— start Records provided —

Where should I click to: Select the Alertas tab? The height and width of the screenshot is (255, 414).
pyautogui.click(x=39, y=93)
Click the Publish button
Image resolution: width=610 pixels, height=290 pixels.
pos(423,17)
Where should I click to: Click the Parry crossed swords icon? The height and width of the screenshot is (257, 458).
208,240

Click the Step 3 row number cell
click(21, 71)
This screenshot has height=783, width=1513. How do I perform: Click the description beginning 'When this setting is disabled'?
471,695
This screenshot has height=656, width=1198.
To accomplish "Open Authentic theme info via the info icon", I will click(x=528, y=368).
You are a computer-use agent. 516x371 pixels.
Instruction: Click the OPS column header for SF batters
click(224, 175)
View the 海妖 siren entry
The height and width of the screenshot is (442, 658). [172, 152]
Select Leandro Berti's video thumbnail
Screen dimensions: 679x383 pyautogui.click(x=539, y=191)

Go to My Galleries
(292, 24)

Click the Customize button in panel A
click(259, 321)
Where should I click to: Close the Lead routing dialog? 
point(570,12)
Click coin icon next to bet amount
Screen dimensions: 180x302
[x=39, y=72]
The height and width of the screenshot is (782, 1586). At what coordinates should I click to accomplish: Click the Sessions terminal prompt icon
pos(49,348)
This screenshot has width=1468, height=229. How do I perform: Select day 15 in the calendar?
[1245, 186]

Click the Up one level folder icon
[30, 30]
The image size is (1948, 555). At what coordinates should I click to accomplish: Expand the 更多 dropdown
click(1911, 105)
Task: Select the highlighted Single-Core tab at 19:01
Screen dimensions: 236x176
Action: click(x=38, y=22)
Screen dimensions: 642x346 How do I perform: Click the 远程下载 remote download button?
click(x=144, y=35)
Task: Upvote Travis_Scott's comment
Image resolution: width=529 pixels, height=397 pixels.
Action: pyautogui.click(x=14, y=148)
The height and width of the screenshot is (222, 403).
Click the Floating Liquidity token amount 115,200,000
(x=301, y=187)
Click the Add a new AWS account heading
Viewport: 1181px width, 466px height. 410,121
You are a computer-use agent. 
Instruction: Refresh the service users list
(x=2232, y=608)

— end Records provided —

• Given request
Reproduce the record lines verbatim, beginning with the line that contains "Where should I click to: Click" and stopping after the line that contains "[1245, 186]".

• Answer in full
Where should I click to: Click the Parry crossed swords icon? The height and width of the screenshot is (257, 458).
208,240

Click the Step 3 row number cell
click(21, 71)
This screenshot has height=783, width=1513. How do I perform: Click the description beginning 'When this setting is disabled'?
471,695
This screenshot has height=656, width=1198.
To accomplish "Open Authentic theme info via the info icon", I will click(x=528, y=368).
You are a computer-use agent. 516x371 pixels.
Instruction: Click the OPS column header for SF batters
click(224, 175)
View the 海妖 siren entry
The height and width of the screenshot is (442, 658). [172, 152]
Select Leandro Berti's video thumbnail
Screen dimensions: 679x383 pyautogui.click(x=539, y=191)

Go to My Galleries
(292, 24)

Click the Customize button in panel A
click(259, 321)
Where should I click to: Close the Lead routing dialog? 
point(570,12)
Click coin icon next to bet amount
Screen dimensions: 180x302
[x=39, y=72]
The height and width of the screenshot is (782, 1586). At what coordinates should I click to accomplish: Click the Sessions terminal prompt icon
pos(49,348)
This screenshot has width=1468, height=229. How do I perform: Select day 15 in the calendar?
[1245, 186]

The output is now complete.